Passage shown:
She can’t help but think what life would be like had her father not been on that plane.
“I do a lot, especially with my friends racking up their university degrees,” she said. “I think I would’ve ended in college and I don’t think I would be pursuing an Olympic dream.”
That dream started by watching the 2002 Games, further inspired by Canmore’s Chandra Crawford belting out ‘O Canada’ four years later in Turin in cross-country skiing. Now it’s Vathje with the chance of inspiring, considered one of the rising stars in Canadian winter sports. But despite the high hopes, increased attention and fanfare, she isn’t getting ahead of herself.
“I have no pressure on me,” she said. “I’ll go out there and do my best, but I always look at it objectively.”
“I need to look at that and not be defined that I have at the Olympics, but rather, did I execute my game plan?’
Fortunately if she executes that game plan, there’s a good chance a medal will be the result, thanks to a combination of natural talent and work ethic. In the summer, a typical training day is up at 7 a.m. and heading to WinSport. Then it’s hours of sprinting, jumping and weight-lifting, trying to find the perfect balance of strength without getting too bulky. During the season, it’s once again looking for harmony between competing, resting and maintenance.
“It’s a pretty exhausting time, especially mentally because of what we’re doing on the track, it is really draining,” she said.
When it comes to work ethic, Vathje can just look to her 86-year-old grandfather Sandy as an example. He still owns a family business and not only works every day, but has acted as Elisabeth’s de facto PR rep in finding sponsors. Stepping onto the European tracks, she knows they’re watching from across the Atlantic in the early Calgary morning.
And then there’s Mom. After flying in and out for the Lake Placed World Cup, Rita drove to Park City and then to Whistler. After driving home to Calgary and staying for a week, it was off to Germany for two more events. Then it was back to Calgary and out again for more European stops.
“Mentally she’s that support I need,” Vathje said. “I can step away from sport and I know if something’s wrong, I can complain to her or I can tell her exactly what’s happening and I know she has my back.”
“My family is the reason I’m still in sport, 100 per cent.”

Source material:
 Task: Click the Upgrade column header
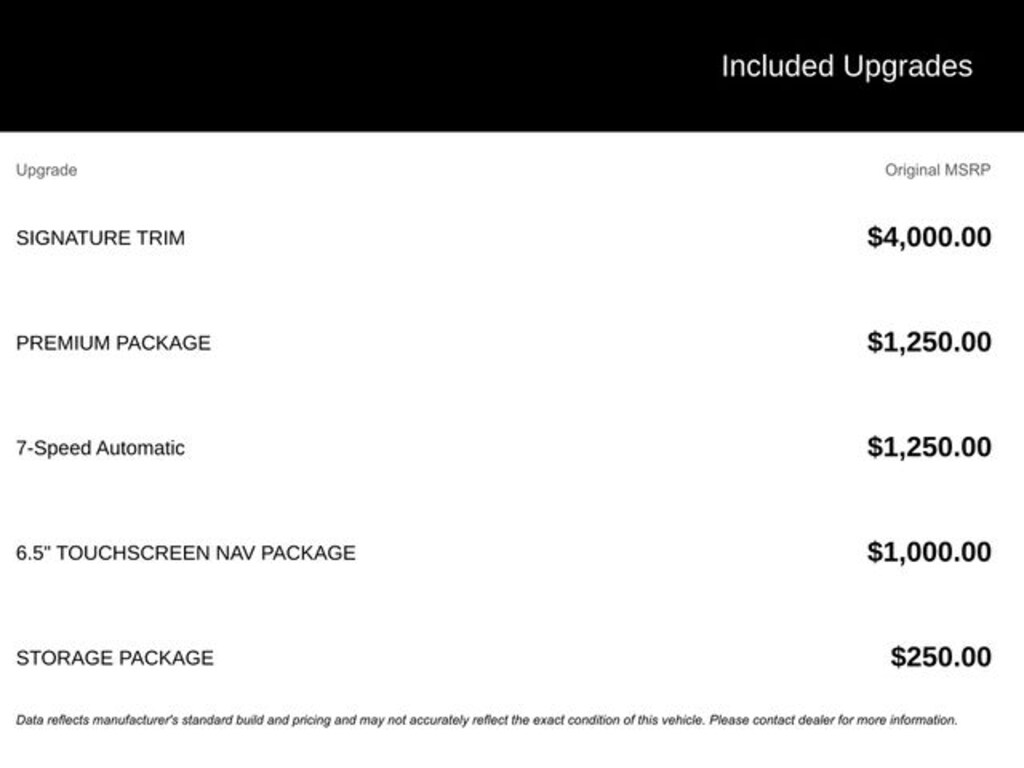pyautogui.click(x=46, y=170)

What needs to be done:
In the passage about Vathje, how old is her grandfather Sandy? None of the material is needed for this.

Final answer:
He is 86 years old.